HEK293T cells (1∼2×105 cells per dish) were cultured overnight in confocal dish pre-treated with polylysine (Beyotime, ST508) and then incubated with pHrodo Red-labeled AF-03 and AF03-NL (20 μg/ml) at 37°C for 30 min. Unbound antibodies were removed by washing with cold PBS. As well, cells were stained with cell membrane dye (DiD) (Thermo, V22887) and Hoechst33342 (Thermo, H1398) at 37°C for 15 min. Single cells were analyzed for pHrodo Red fluorescence on confocal microscopy (dragonfly 200).

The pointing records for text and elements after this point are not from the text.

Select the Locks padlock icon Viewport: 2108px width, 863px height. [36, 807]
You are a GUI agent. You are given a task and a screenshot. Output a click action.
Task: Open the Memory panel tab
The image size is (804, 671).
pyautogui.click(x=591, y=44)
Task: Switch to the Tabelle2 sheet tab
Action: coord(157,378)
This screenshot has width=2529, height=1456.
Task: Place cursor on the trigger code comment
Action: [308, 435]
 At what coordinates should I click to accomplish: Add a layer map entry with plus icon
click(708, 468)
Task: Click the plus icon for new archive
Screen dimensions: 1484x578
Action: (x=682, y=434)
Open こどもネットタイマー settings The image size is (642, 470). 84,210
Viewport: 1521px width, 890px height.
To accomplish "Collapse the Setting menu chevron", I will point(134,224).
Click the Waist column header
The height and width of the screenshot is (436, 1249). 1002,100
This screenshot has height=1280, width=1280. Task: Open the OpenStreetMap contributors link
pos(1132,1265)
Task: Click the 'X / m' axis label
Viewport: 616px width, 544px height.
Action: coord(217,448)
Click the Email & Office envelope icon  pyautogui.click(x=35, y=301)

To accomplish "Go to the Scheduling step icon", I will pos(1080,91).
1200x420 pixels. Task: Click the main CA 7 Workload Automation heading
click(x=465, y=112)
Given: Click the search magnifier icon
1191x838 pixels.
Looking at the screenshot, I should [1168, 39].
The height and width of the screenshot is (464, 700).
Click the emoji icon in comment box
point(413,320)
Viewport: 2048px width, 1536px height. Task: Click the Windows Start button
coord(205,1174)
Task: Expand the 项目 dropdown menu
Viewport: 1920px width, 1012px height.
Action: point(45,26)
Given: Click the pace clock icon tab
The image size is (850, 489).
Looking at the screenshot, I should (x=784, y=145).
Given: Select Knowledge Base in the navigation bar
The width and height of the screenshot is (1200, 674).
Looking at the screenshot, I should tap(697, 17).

CI-MPR knockin and knockdown
Huh7 Cells were seeded in 6-well plates at 3×105 cells/well and transfected with 2 μg CI-MPR expression plasmids (JetPRIME) when cells reached 40-60% confluence and cultured for 24 h. For CI-MPR silencing, HEK293T cells were seeded in 6-well plates and transfected with siRNA-CI-MPR (Ribbio) and cultured for 48-72 h. CI-MPR expression was detected by flow cytometry.
Flow cytometry
The cells were harvested and stained with FITC-conjugated anti-CI-MPR antibody (Biolegend, 364207) on ice for 30 min. Cells were washed twice and detected on FACSAria II (BD Biosciences). Data analysis was performed using the FlowJo software.
Statistical analyses
Data were analyzed, and the graphs were plotted using Prism software (GraphPad Prism 8, San Diego, USA). The data are presented as the mean ± standard error. Statistical differences were compared using unpaired t-tests or ANOVA. The P <0.05 was considered statistically significant.
Results
Characterization of AF-03
AF-03 was selected from a well-established phage surface display antibody library with immense diversity in the selected complementarity determining region (CDR) loops32,33. We further subcloned VH and VL sequences of the antibody into a mammalian full-length immunoglobulin expression vector for full-length IgG expression. As shown in Fig. 1A, AF-03 was eukaryotically expressed with the purity over 95%. To determine the binding affinity, recombinant MARV GP without MLD was prepared (Fig. 1A). ELISA analysis showed the remarkable binding of AF-03 to MARV GP (Fig. 1B). Furthermore, SPR assay was done to determine the binding kinetics and showed that AF-03 bound to MARV GP with high affinity (KD value was 4.71×10-11M) (Fig. 1C). To identify determinants of MARV GP binding to AF-03, we utilized computer-guided homology modeling and molecular docking to generate computer models of MARV GP in complex with AF-03. Specifically, we obtained the theoretical 3-D structure of AF-03 Fv (Fig. 1D). Based on the 3-D structure of AF-03 and MARV GP separately, the 3-D complex structure of AF-03 and MARV GP achieved utilizing the molecular docking method (Fig. 1E). Overall, these data suggest the potency of AF-03 binding to MARV GP.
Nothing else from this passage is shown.